Justice Charles Ramos, recently retired from the New York State Supreme Court, has started an alternative dispute resolution business with Orna Artal, his former principal law clerk. (Photo: David Handschuh/ALM)
Justice Charles Ramos, recently retired from the New York State Supreme Court, has started an alternative dispute resolution business with Orna Artal, his former principal law clerk. (Photo: David Handschuh/ALM)
Pointing to more than a decade of experience in resolving complex business disputes inside chambers through negotiation, newly retired Manhattan Supreme Court Commercial Division Justice Charles Ramos and his former law clerk have launched their own mediation and arbitration firm.
Ramos—who says he disposed of 14,000 matters, including 10,000 commercial cases, in a 35-year judicial career—and his former principal clerk view the firm as a means of continuing, and capitalizing on, a “tag-team” method developed over the years that they say efficiently helped many parties resolve long-lasting and expensive cases.

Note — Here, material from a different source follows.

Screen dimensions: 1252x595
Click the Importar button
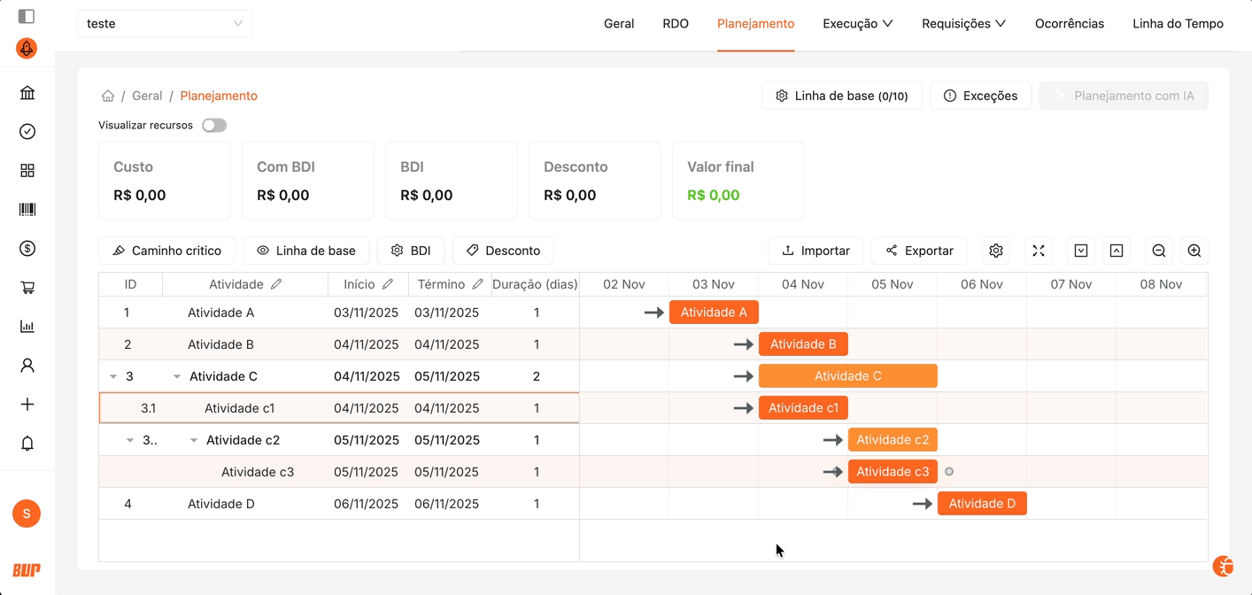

“I think what we’re doing is we’re trying to duplicate what we did in court,” Ramos said in a recent interview at his post-retirement chambers inside the Manhattan Supreme Court courthouse, where he will still work on certain active Commercial Division cases as a Judicial Hearing Officer.
The goal of the two-person firm, said both Ramos and former principal law clerk Orna Artal, will be to help parties preserve business relationships by getting them out of entrenched, often bitter litigation.
When acting as Ramos’ assistant law clerk, from 2005 to 2008, and then principal law clerk until Ramos’ December retirement, Artal and Ramos would often “build a wall” between them in the earlier stages of commercial suits that flooded Ramos’ chambers as a senior judge in Manhattan Supreme Court’s Commercial Division.
Artal would act as the “good cop” and try to effectively mediate and settle disputes in an effort to both help the parties and clear the docket, they said. Ramos would not take part in those discussions. But if progress couldn’t be made, he would often enter the discussions to use both his legal expertise and authority to try and resolve the case outside of the courtroom.
“Good cop, bad cop, it’s worked,” Ramos said. “We must have this incredible record of being efficient” in resolving cases, he added.